Figure 4 presents uniformity results for W and TiW films deposited with the ERPP-enabled KDF 900 system. The planetary scanning motion consistently achieved:

• Within-wafer uniformity better than ±1% across all tested processes
• Pallet-wide uniformity better than ±2% — a significant improvement over standard ±2% baseline
• Consistent performance confirmed across multiple deposition runs

Surface Roughness

Figure 5 demonstrates significant improvements in surface roughness. While wafer rotation contributes to enhanced thickness uniformity, its influence on surface roughness is multifaceted. Depending on process parameters — rotation speed, deposition pressure, and target power — surface roughness may either increase or decrease. Careful optimization of sputtering conditions is therefore essential to achieve the desired film characteristics for each specific application.
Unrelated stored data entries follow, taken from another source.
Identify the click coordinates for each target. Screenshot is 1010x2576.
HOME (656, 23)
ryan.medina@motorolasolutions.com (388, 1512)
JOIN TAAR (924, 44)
Discussion & Future Applications

The ERPP represents a significant advancement in metallic film deposition technology. This technique has reduced metallic film non-uniformities from typical values of ±2% to less than ±1% across the pallet for non-reactive deposition processes — a measurable, repeatable improvement that directly supports next-generation device manufacturing requirements.

For production engineers working in semiconductor, photonics, BAW/SAW filter manufacturing, or advanced materials research, the ERPP-equipped KDF 900 series represents the current state of the art in batch inline sputtering uniformity.